3.Men don't have the support networks women do: From very early on, female friendship groups are different from male friendship groups; even at primary school I remember girls in pairs having 'private chats' about the things that were bothering them but the boys were rarely seen confiding each other. Women frequently share problems and actively seek out the advice of others when they're worried, but men don't. Instead we assume the typical man should be strong, in control of his emotions, able to support his family and make big decisions without help. It may be too scary for a bloke to speak out to his mates about how much he is struggling: after all, if no male friend has ever come to him for advice, how is he to know it is a safe thing to do? Men has less avenues for social support than women do, and as a result, may feel more isolated when it comes to their mental health.
4.Eating disorders in men and boys are on the rise too: When you conjure up the image of an eating disorder sufferer what you often imagine is a skeletal woman being tube-fed. Not only is the 'skeletal' and 'tube fed' image wrong (98% of ED sufferers never become underweight, B-eat, 2011) but the image that a sufferer is always female is also wrong. Approximately 11% of cases are male, although the actual estimate is likely to be much higher as it is considerably harder for a man to get a diagnosis of an eating disorder due to healthcare professionals viewing this a typically female problem. Alarmingly, a recent study from the University of Bristol found that one in seven boys had restricted their food intake by fasting, skipping meals or throwing away food and 1 in 5 felt dissatisfied with their body weight or shape.
5.Male mental health in the media: The media coverage of the case of Andreas Lubitz, the pilot who intentionally crashed a plane in March 2015 painted a very negative picture of male mental illness. Likewise, in the tragic cases of high school shootings over in the States, the male perpetrator's mental health is always discussed. In women however, the media coverage less frequently pairs mental illness with violence. The belief that mental illness leads to violence may stop men from speaking out, when actually people with mental health problems are far more likely to be the victims of violent crimes, rather than the perpetrators.

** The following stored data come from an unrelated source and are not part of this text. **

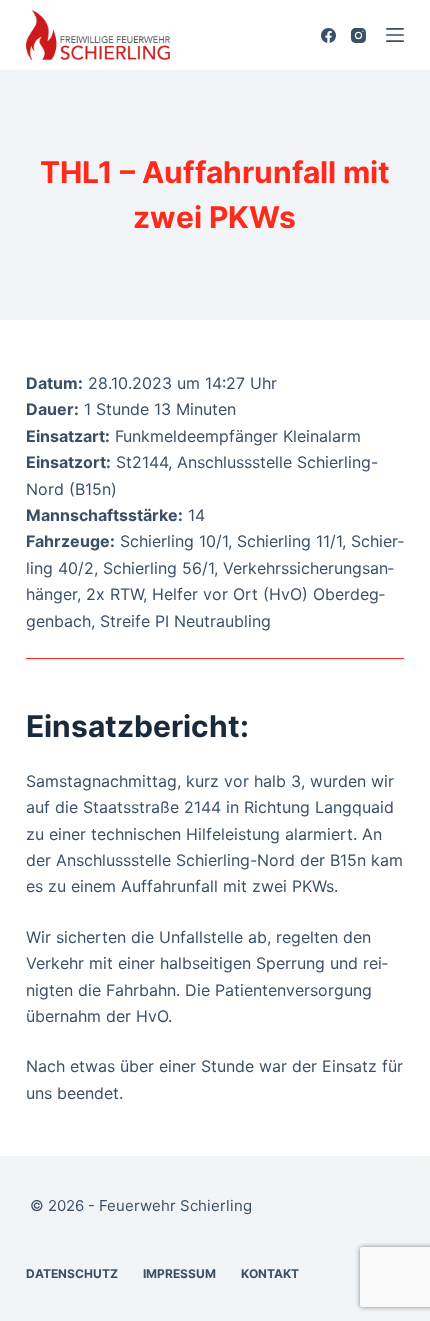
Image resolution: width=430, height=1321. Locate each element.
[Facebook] (328, 35)
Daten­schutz (72, 1273)
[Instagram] (358, 35)
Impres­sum (179, 1273)
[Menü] (395, 35)
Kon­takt (270, 1273)
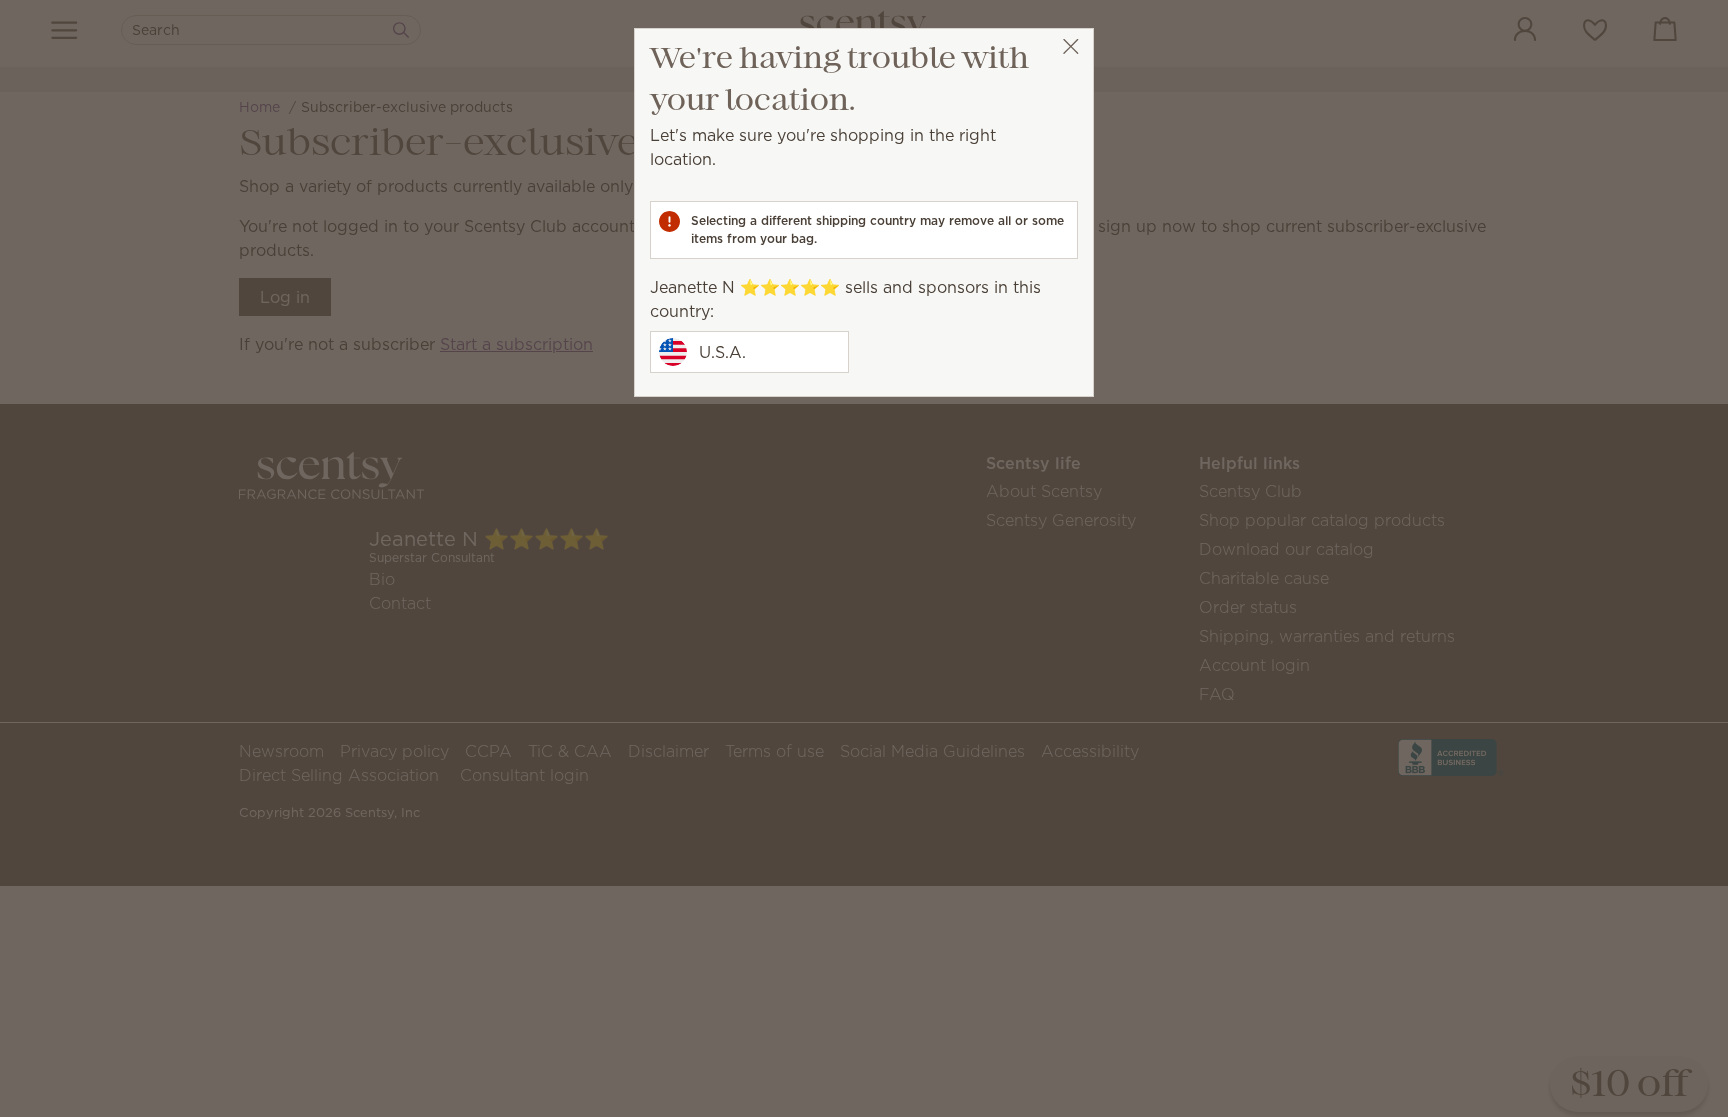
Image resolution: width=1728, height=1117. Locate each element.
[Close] (1070, 46)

6.Mental health issues are more common in gay men: A study by Cambridge University (2014) found that 11% of gay men and 15% of bisexual men reported experiencing mental health problems, compared to only 5% of heterosexual men. Gay and bisexual men were also more likely to report having a negative experience with GPs compared to heterosexual men, and the same was true for lesbian and bisexual women. It is possible that gay or bisexual men are more likely to report mental health problems compared to heterosexual men, but with the added societal pressures of coming out, the increased risk of bullying and potential discrimination, it is clear that we need to do more to support the mental health of this group.
7.The tide is turning-very slowly: Slowly, but surely we are seeing more mainstream coverage of male mental health. A number of A-list celebrities tweeted their support for Professor Green's 'Suicide and Me' documentary. In addition, 'Finding Mike', the inspirational story of Johnny Benjamin and the man who saved him from suicide, Neil Laybourn captured the attention of the British public has started to bring these issues into the spotlight. Super-brand Linx have teamed up with CALM (Campaign Against Living Miserably) to launch the 'Bigger Issues' campaign to get men talking about suicide. So the tide is turning slowly, meaning it is an important time for both men and women alike to get behind the movement to improve male mental health, and make sure we don't ever let things get to this point again.